I have the structure of the avro File like the one given below and I would like to convert the WrappedArray values into specific columns:
root
|-- reportId: string (nullable = true)
|-- row: string (nullable = true)
|-- col: struct (nullable = true)
| |-- fieldRec: array (nullable = true)
| | |-- element: struct (containsNull = true)
| | | |-- value: string (nullable = true)
//Reading and selecting specific column from Avro
val empDF = spark.read.format("avro").load("/PRD/DRV/EMP_DETAILS/fact_date=20220404")

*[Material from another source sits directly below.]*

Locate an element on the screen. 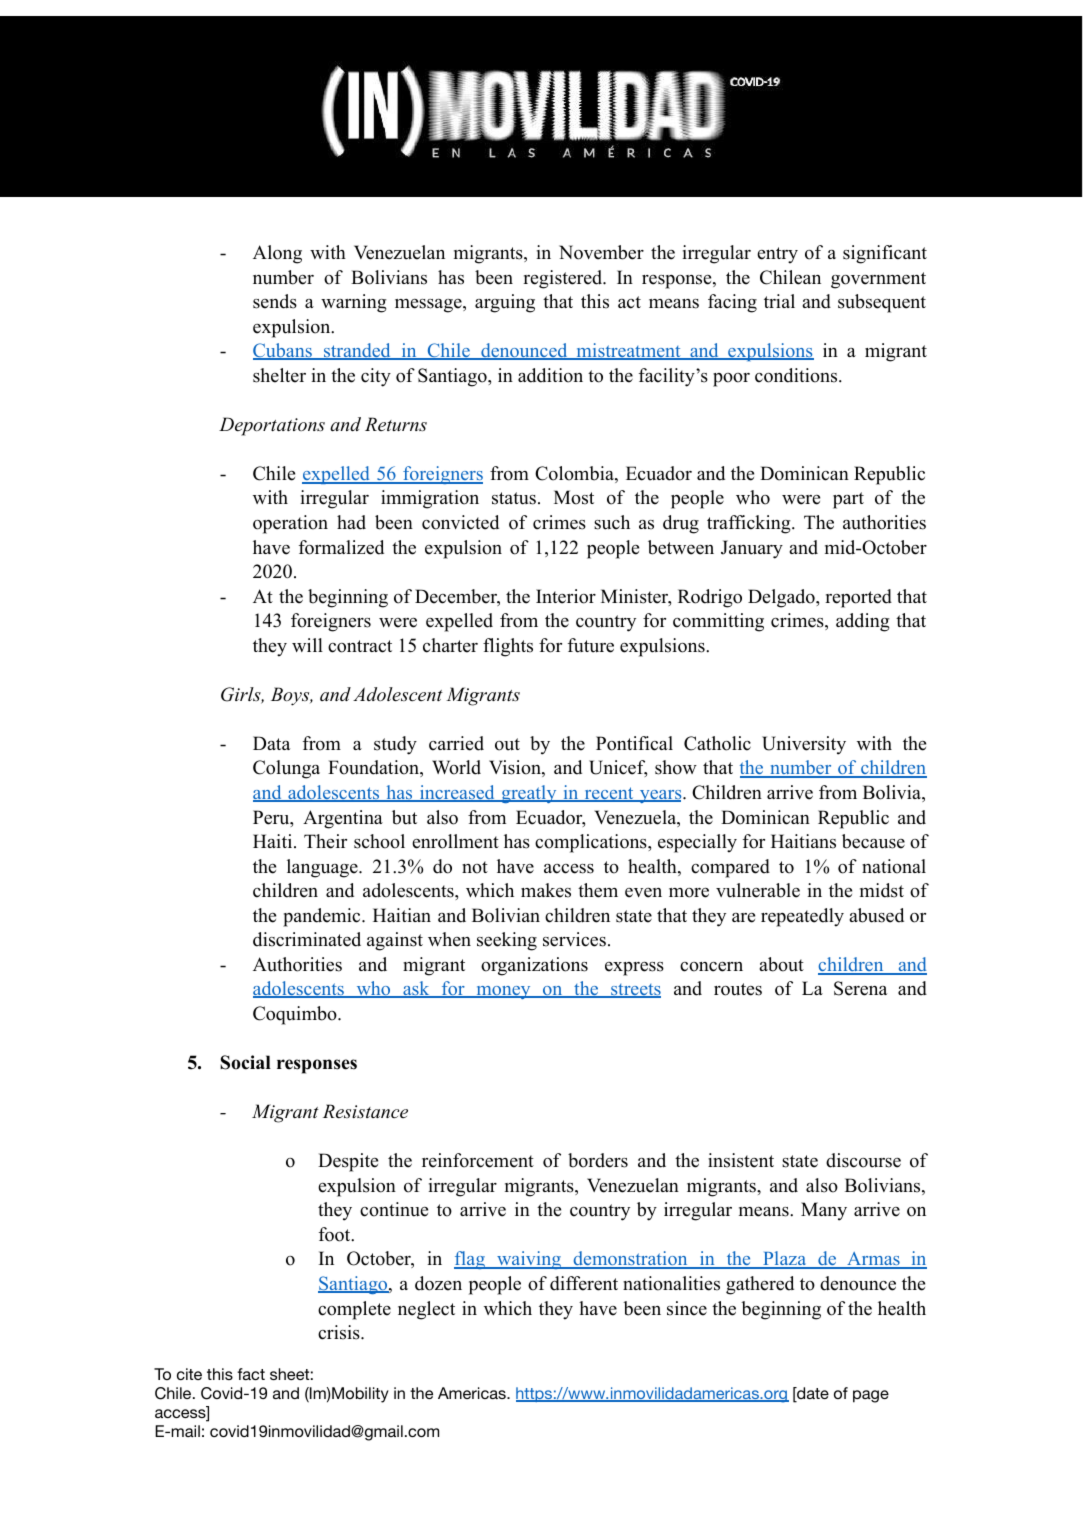  registered is located at coordinates (564, 279).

.select("col.fieldRec.value")
//I have selected now the "value" which is having WrappedArray
empDF.show()
The result looks like:
+------------------------------------+
| value |
+------------------------------------+
|WrappedArray(EmployeeId,Name,salary)|
|WrappedArray(100,James,300000) |
|WrappedArray(101,John,400000) |
|WrappedArray(102,Fern,350000) |
|WrappedArray(103,Philip,310000) |
+------------------------------------+
Now, I am changing the WrappedArray values getting populated in each columns:
import scala.collection.mutable.ArrayBuffer
//Defining Case Class
case class Employee(employeeId: String, name: String, salary: String)
//Reading and selecting specific column from DataFrame
val empDF = spark.read.format("avro").load("/PRD/DRV/EMP_DETAILS/fact_date=20220404")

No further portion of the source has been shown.